## DO THIS
Format the part of the records that opens with the line containing "At what coordinates should I click to accomplish: Open" and runs through the end of the records as a numbered list, with blank lines left out. Leave the pictures out of the answer.

===============

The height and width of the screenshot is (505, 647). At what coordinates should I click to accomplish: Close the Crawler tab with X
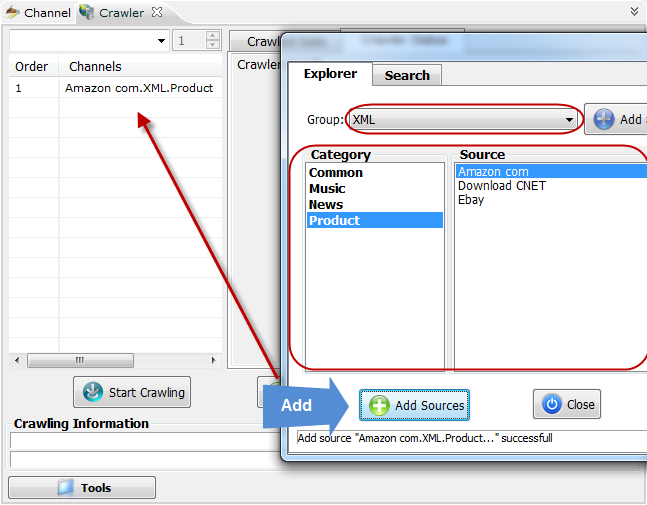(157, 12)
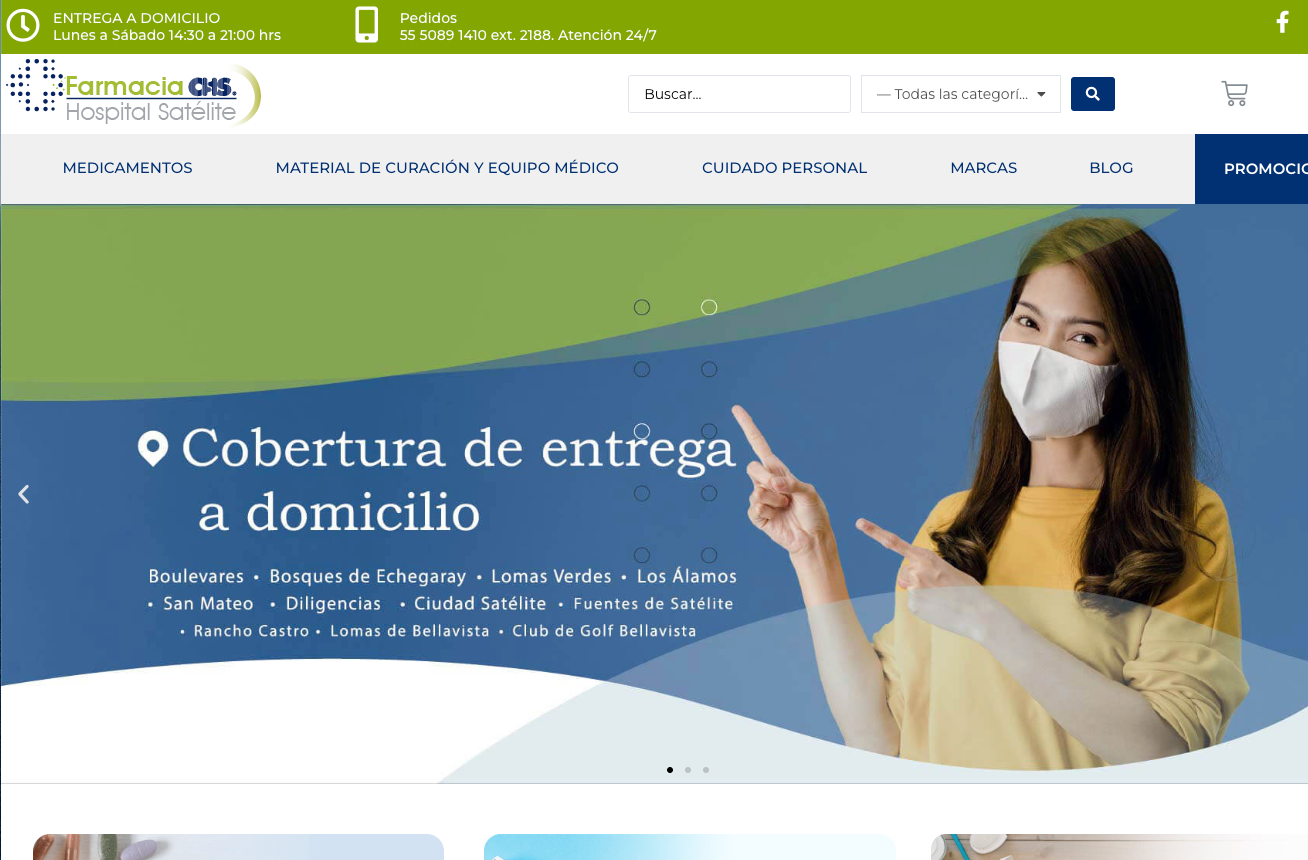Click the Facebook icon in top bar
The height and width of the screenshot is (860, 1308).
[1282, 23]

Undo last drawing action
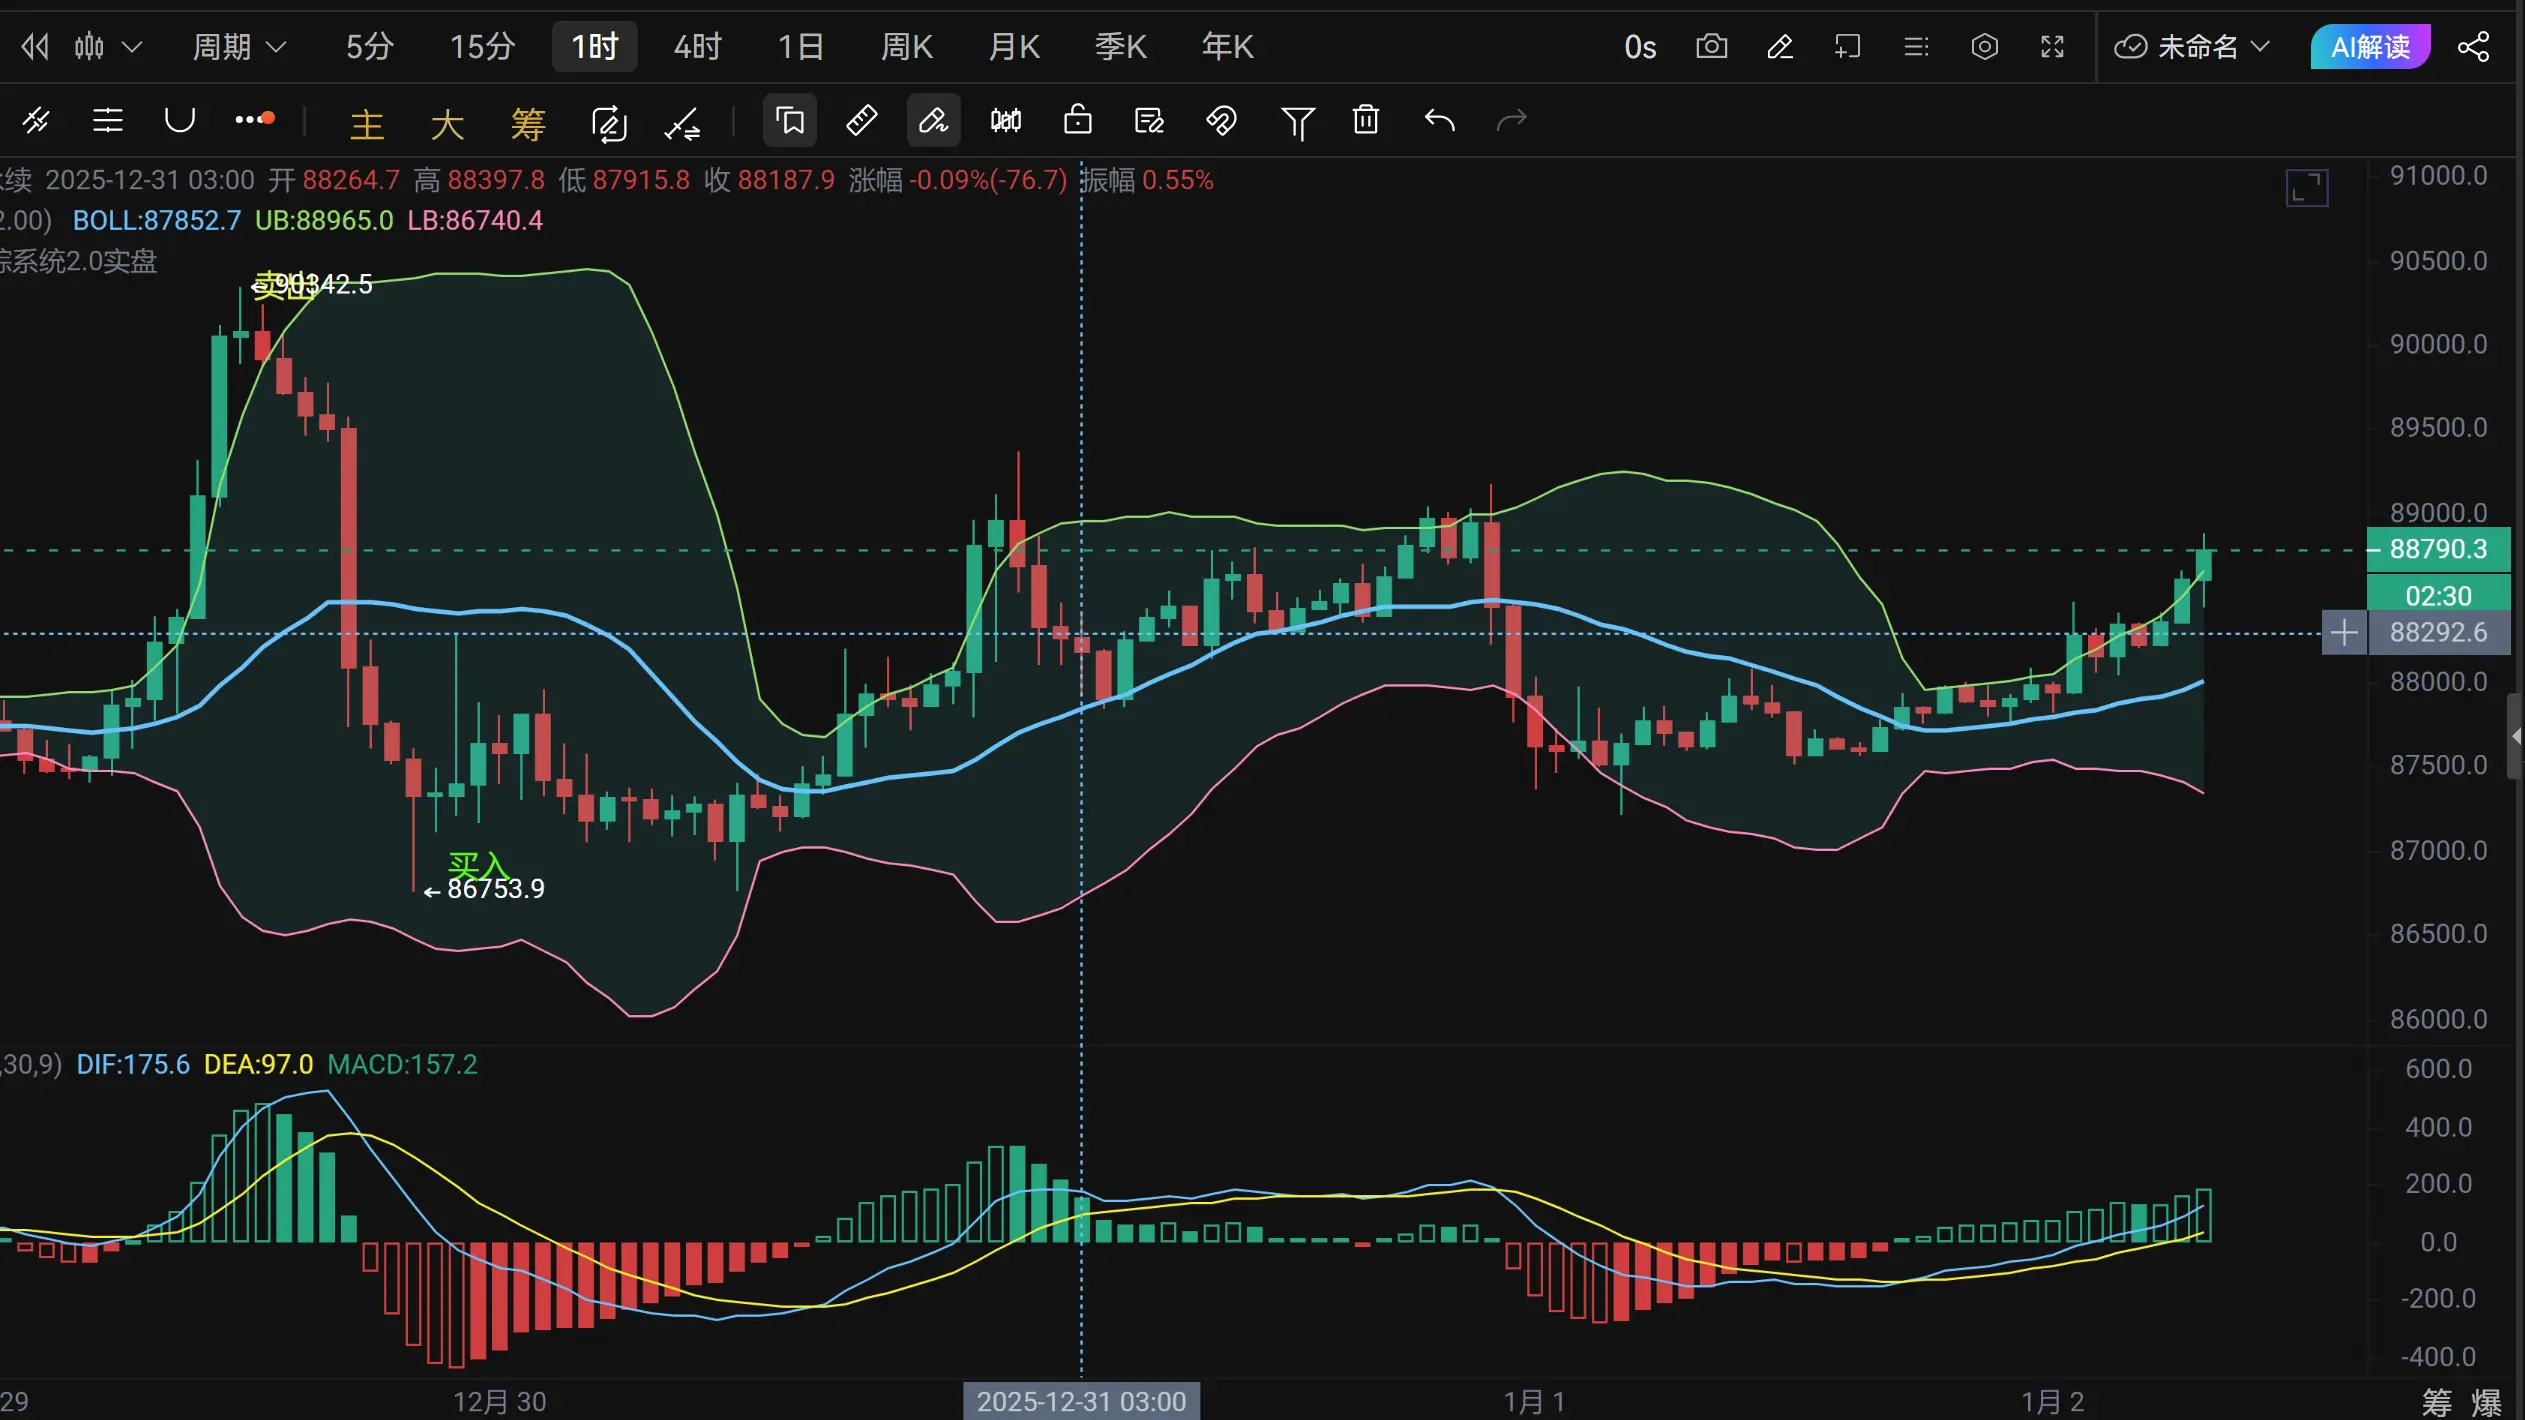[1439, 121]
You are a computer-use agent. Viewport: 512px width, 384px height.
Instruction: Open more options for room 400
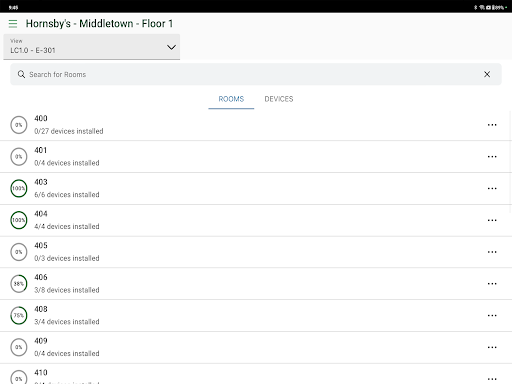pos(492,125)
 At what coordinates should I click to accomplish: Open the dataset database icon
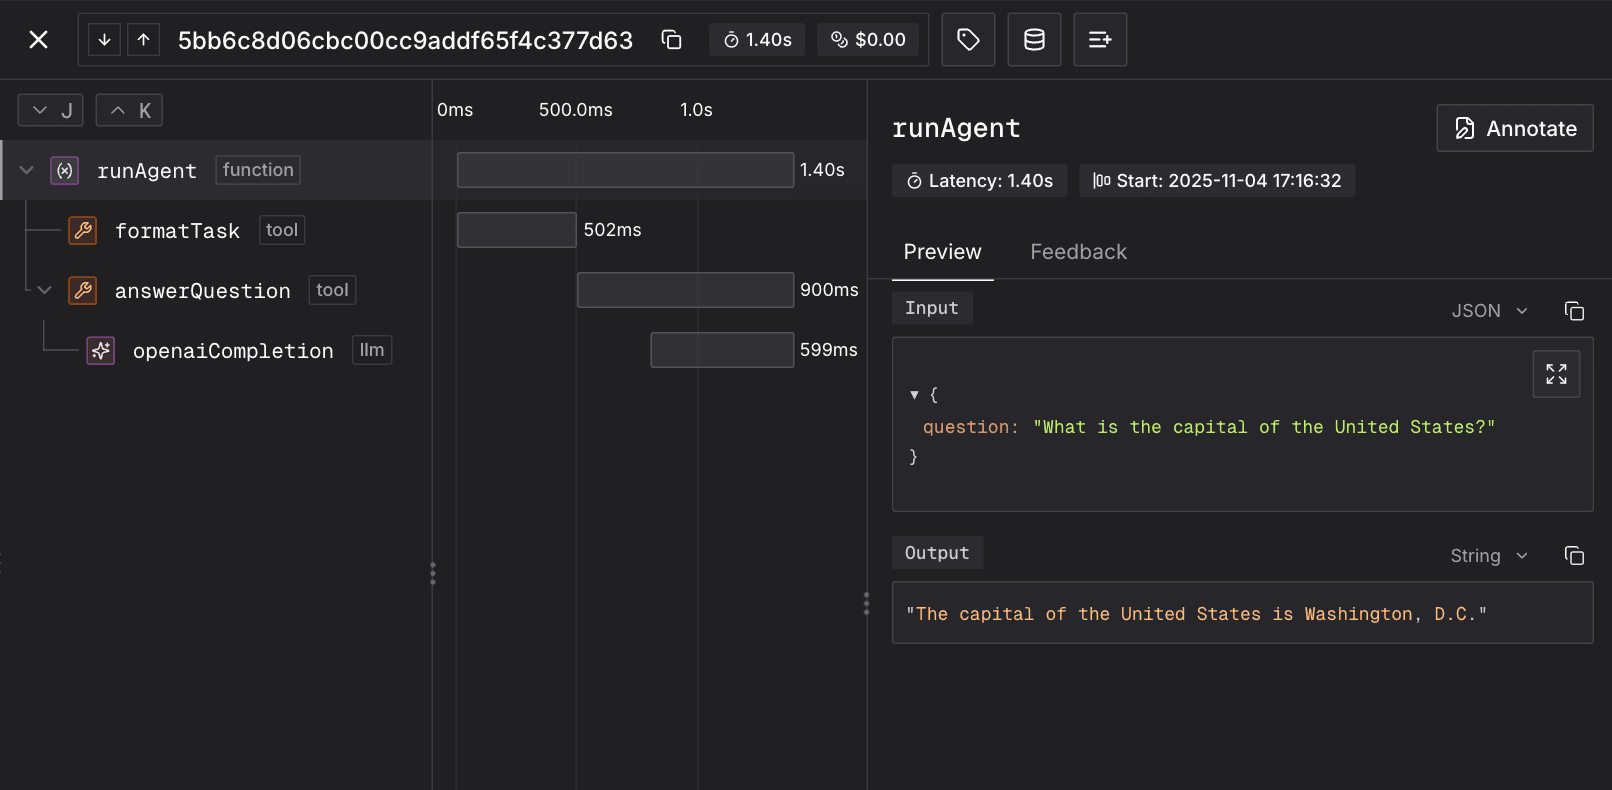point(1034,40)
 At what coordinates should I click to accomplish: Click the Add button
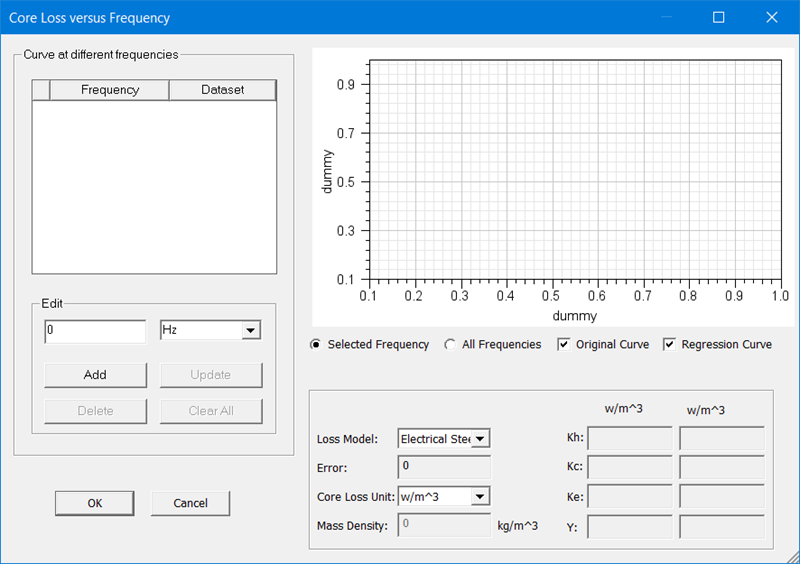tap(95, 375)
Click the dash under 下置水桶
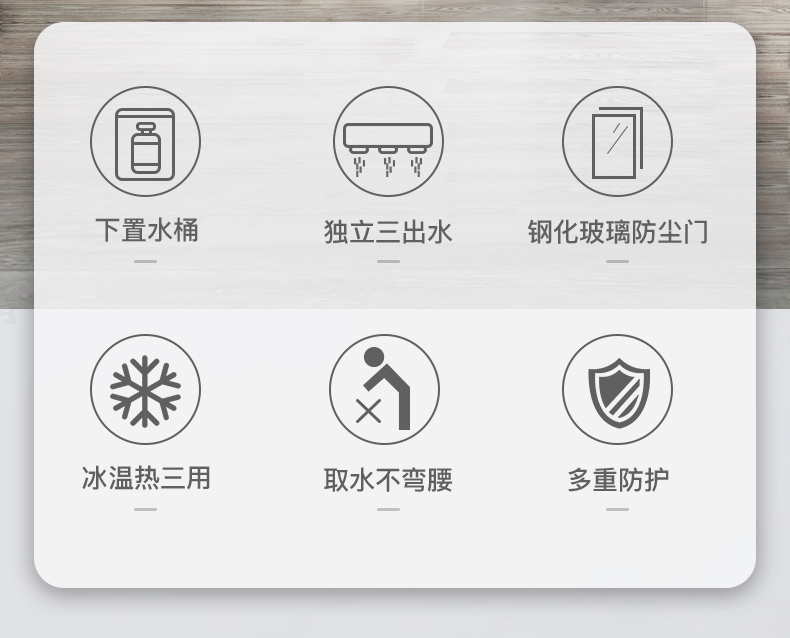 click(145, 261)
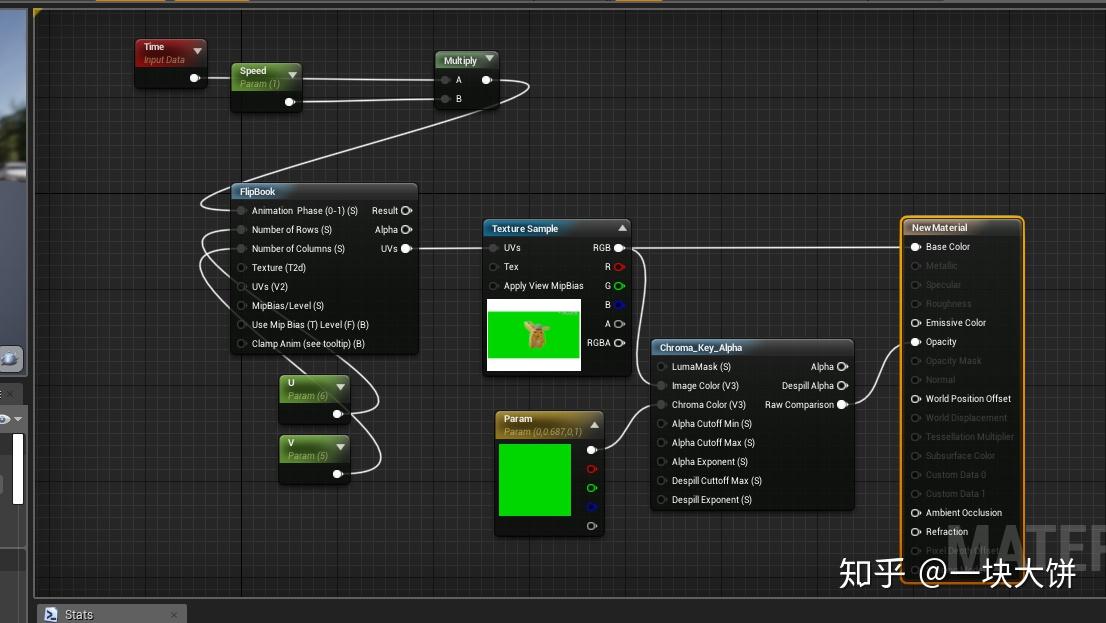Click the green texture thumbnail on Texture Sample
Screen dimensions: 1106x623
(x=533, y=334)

===============

## COMPLETED TASK
1.  At what coordinates should I click to accomplish: Open the dataset database icon
2. point(1034,40)
3.  At what coordinates should I click to accomplish: Click the Add button
4. tap(95, 375)
5. Click the dash under 下置水桶
6.  click(145, 261)
7. Click the green texture thumbnail on Texture Sample
8. Screen dimensions: 1106x623
9. (x=533, y=334)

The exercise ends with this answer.